114 So. 2d 21 | Fla. Dist. Ct. App. | 1959
Dissenting Opinion
(dissenting).
I respectfully dissent from the majority judgment of affirmance in this case.
The parties were married in 1934. In August 1956, while there was pending a suit for divorce in Collier County, Florida, brought by the wife, the parties entered into a written “reconciliation agreement.” This agreement recited that “the differ-enees between the parties have been resolved to their mutual satisfaction, and the parties hereto have agreed to reconcile, each with the other, in good faith for the purpose of preserving their home and family unit.” The agreement also settled the financial affairs of the parties. Following this agreement the parties resumed cohabitation. This continued until February 1958, when they separated and this suit was brought shortly thereafter. The complaint does not charge any specified ground for divorce but the acts relied on indicate the ground of extreme cruelty by the defendant to the plaintiff and at the beginning of the trial the judge asked counsel if that was the ground relied on to which counsel replied in the affirmative.

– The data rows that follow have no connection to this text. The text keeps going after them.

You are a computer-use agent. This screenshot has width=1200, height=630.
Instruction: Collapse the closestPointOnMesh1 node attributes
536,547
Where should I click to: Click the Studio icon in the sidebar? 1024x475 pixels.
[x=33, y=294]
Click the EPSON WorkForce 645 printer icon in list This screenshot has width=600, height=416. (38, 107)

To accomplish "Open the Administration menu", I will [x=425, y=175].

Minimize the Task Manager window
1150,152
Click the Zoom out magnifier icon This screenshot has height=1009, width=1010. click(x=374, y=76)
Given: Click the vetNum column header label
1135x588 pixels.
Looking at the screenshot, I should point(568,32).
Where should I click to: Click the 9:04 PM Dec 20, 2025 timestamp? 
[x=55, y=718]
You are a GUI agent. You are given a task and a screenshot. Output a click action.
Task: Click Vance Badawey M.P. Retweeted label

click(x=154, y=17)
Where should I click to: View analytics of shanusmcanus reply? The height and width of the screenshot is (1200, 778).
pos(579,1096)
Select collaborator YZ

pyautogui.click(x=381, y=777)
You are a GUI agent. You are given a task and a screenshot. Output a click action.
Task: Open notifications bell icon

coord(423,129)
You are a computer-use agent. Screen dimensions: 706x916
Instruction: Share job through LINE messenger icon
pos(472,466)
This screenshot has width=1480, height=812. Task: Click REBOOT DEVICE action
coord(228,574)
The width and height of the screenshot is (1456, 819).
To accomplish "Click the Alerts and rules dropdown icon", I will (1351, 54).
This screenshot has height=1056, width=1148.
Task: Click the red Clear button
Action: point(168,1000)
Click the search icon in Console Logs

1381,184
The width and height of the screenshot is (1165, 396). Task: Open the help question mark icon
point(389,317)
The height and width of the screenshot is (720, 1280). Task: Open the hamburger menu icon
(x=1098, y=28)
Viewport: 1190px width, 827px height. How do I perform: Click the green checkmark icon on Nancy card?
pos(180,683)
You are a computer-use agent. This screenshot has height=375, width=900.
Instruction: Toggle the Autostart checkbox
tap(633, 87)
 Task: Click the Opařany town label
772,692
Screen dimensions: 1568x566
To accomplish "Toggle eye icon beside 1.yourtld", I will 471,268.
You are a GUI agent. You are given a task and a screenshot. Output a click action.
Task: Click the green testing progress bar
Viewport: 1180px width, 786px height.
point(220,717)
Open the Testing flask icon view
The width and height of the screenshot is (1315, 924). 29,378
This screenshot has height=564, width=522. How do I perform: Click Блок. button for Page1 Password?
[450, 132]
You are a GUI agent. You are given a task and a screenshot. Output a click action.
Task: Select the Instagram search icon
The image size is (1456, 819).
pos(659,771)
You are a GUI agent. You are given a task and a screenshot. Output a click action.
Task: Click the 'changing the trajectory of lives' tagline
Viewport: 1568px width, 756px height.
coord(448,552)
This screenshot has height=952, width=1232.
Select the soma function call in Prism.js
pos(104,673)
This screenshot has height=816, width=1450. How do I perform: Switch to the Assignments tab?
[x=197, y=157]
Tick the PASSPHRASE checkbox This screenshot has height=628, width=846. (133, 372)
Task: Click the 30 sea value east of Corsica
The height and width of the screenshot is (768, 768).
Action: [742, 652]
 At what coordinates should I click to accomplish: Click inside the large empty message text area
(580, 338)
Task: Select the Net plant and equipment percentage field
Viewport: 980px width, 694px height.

With the possible exception of one answer to a question (hereafter discussed) all of the plaintiff’s testimony concerned the conduct of the defendant before the reconciliation — some of it as much as 18 years before. These acts were condoned. Even the resumption of cohabitation with knowledge of the offense amounts to an unqualified condonation. Crews v. Crews, 130 Fla. 499, 178 So. 139. Here, the parties clearly expressed their intentions to condone each other’s marital offenses. The plaintiff does not challenge the accuracy of these expressions of purpose.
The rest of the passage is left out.